An American radio show, Planet Money, got together a group of economists and jotted down a list of policies that they all supported. An eclectic mix: Dean Baker is very much of the left for example and Russ Roberts somewhere to the right of me if such an intellecual position can be believed. It's an interesting list:
1) Eliminate the mortgage tax deduction. OK, we in the UK have done that. Nigel Lawson gave it the coup de grace and quite rightly too.
2) End the tax deduction companies get for providing health-care to employees. It's not tax deductible here: and I think it's a taxable benefit in kind, isn't it?
3) Eliminate the corporate income tax. Not happened yet but we can live in hope.
4) Eliminate all income and payroll taxes.
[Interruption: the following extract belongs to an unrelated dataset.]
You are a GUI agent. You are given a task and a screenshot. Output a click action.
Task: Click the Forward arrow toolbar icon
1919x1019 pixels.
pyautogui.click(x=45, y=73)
Not yet: but there are a number of plans floating around for a consumption tax. The easiest way of doing which is simply to treat all savings and returns from them as if in a giant ISA.
5) Tax carbon emissions. Yes, we do that. At too high a rate actually.
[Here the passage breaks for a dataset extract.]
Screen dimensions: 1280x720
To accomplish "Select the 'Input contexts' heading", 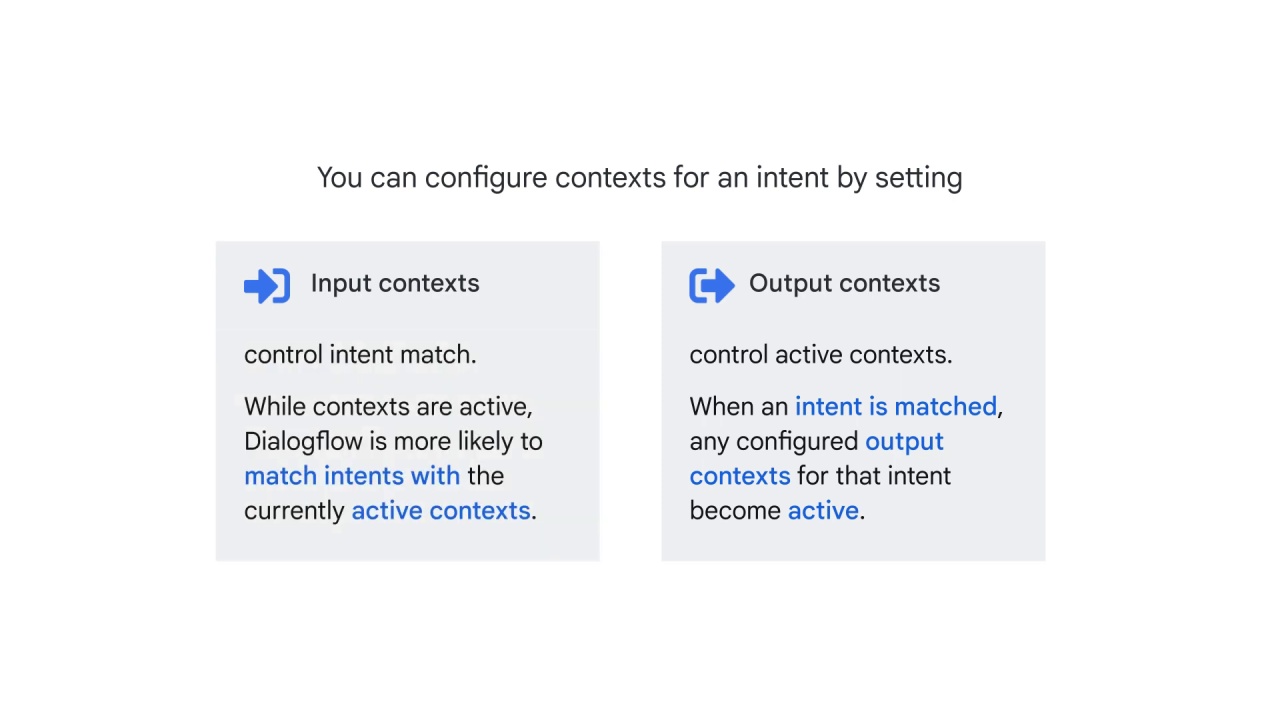I will pyautogui.click(x=395, y=284).
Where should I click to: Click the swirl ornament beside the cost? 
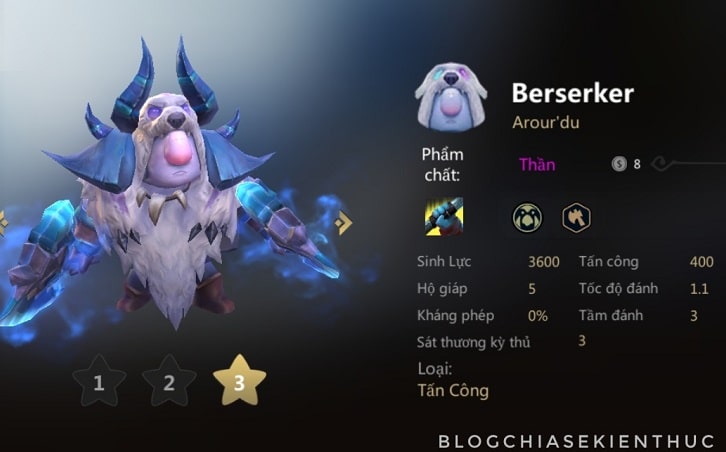click(662, 163)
6) Legalize marijuana. It's not quite legalised but not much is done about it unless you're spotted with a tonne or two.
What I think is interesting is the way in which such wildly disparate economists did agree on these policies. Further, that those that we have adopted are now entirely uncontroversial while the two we haven't as yet would be politically wildly unpopular.
Perhaps it's just another illustration of the way in which when economists are most united in their answer to a question they have the least public influence. I mean good grief, we've got several senior in the Labour Party currently arguing for a return of rent controls. The best way to destoy the housing of a city short of aerial bombing.